STATED EXERCISE 1:
According to the forum post about the Lights Out reinforcement learning agent, what page of Sutton & Barto describes the algorithm used?

EXTRACT TO READ:
++++++
Click here to Skip to main content
15,892,809 members
Please Sign up or sign in to vote.
0.00/5 (No votes)
I'm trying to implement a Reinforcement Learning Agent for the game Lights Out which is specified here:
Programming Problems and Competitions :: HackerRank[^]

The code so far: GitHub - BugsBuggy/RL-LightsOut: Run the code in agent.py[^]

The problem is: the agent is not converging towards a policy. It is not learning anything. Does anyone have an idea why it does not learn anything?

The algorithm I tried to use for estimating the value of a state with a Neural Network for non-linear function approximation can be gathered from :
Sutton & Barto page 198
http://incompleteideas.net/book/bookdraft2017nov5.pdf[^]


I'm sure you're learning something too if you look into the project.
++++++
INPUT RECORDS:

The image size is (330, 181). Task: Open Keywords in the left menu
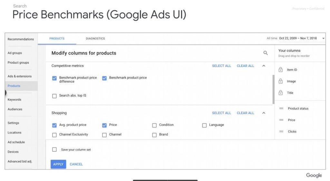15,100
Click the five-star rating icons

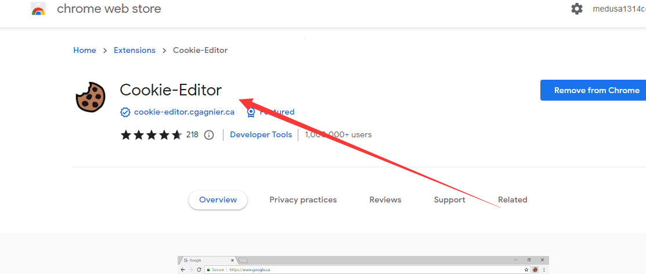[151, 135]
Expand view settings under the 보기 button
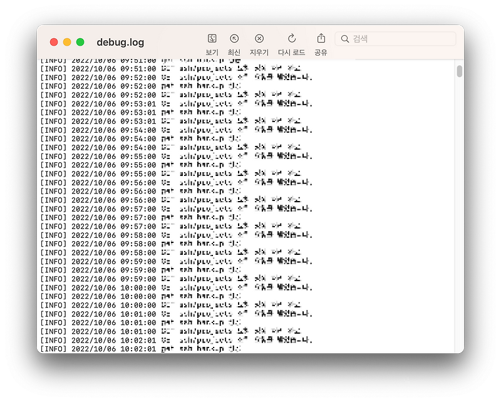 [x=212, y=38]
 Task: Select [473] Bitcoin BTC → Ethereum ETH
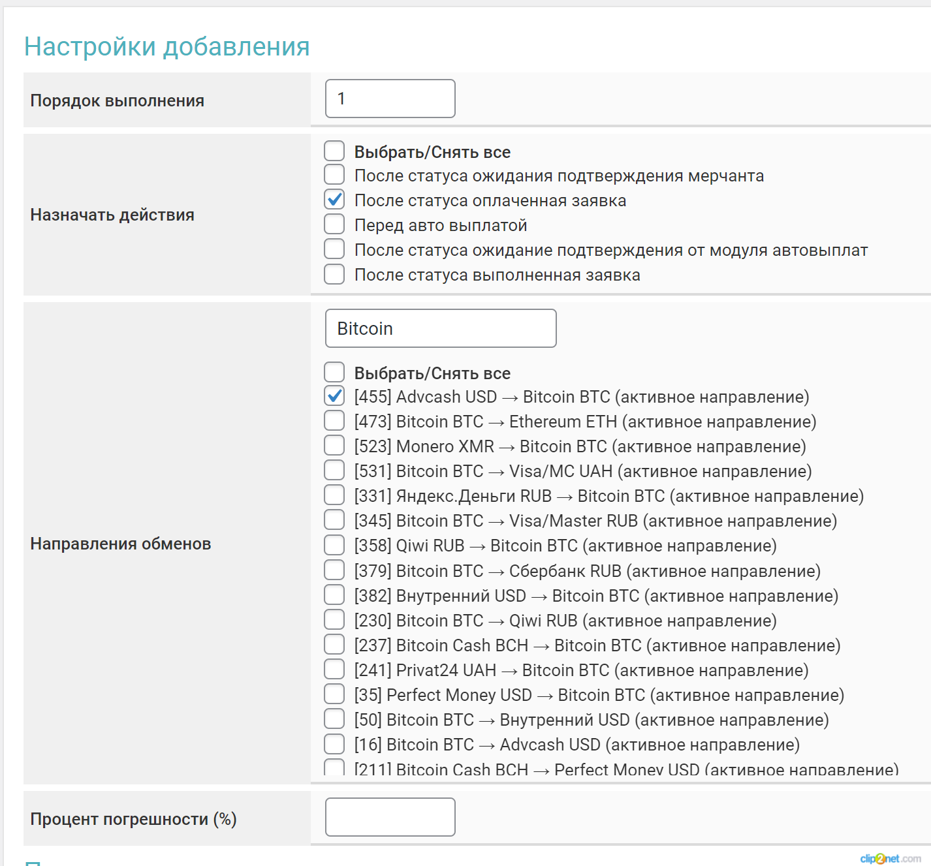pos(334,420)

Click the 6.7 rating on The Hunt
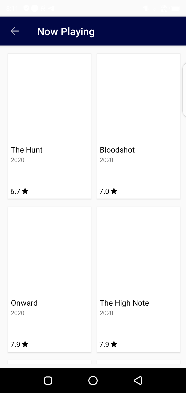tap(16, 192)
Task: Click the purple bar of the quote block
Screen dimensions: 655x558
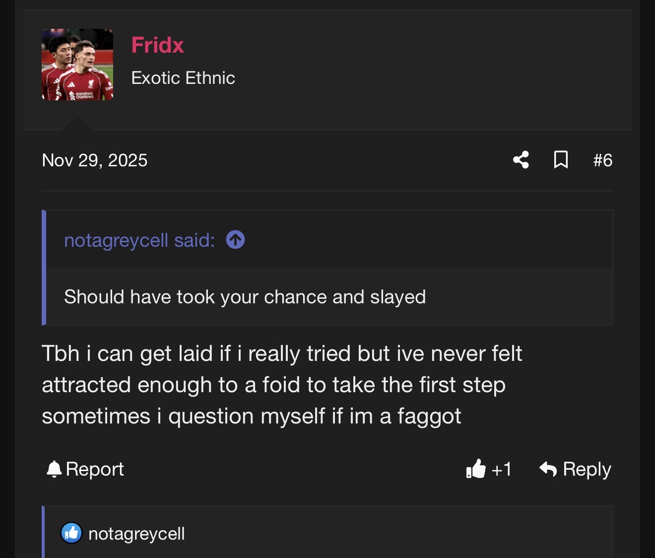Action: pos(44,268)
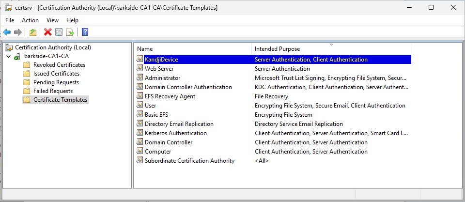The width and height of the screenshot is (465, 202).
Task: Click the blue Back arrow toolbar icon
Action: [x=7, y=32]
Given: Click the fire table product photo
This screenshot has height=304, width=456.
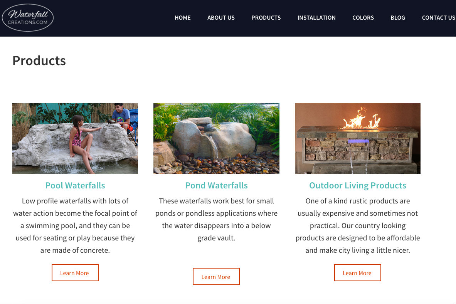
++++++
STATED EXERCISE 2:
Rewrite the records above, replacing "rating" with "score" and changing nothing else. Leave the pictures out.

RESPONSE 1:
Page 198

RESPONSE 2:
The image size is (330, 181). Task: Open Keywords in the left menu
15,100
Click the five-star score icons

[151, 135]
Expand view settings under the 보기 button
 [x=212, y=38]
 Task: Select [473] Bitcoin BTC → Ethereum ETH
pos(334,420)

Click the 6.7 score on The Hunt
tap(16, 192)
Task: Click the purple bar of the quote block
Screen dimensions: 655x558
Action: pos(44,268)
The width and height of the screenshot is (465, 202).
Task: Click the blue Back arrow toolbar icon
Action: [x=7, y=32]
Given: Click the fire table product photo
This screenshot has height=304, width=456.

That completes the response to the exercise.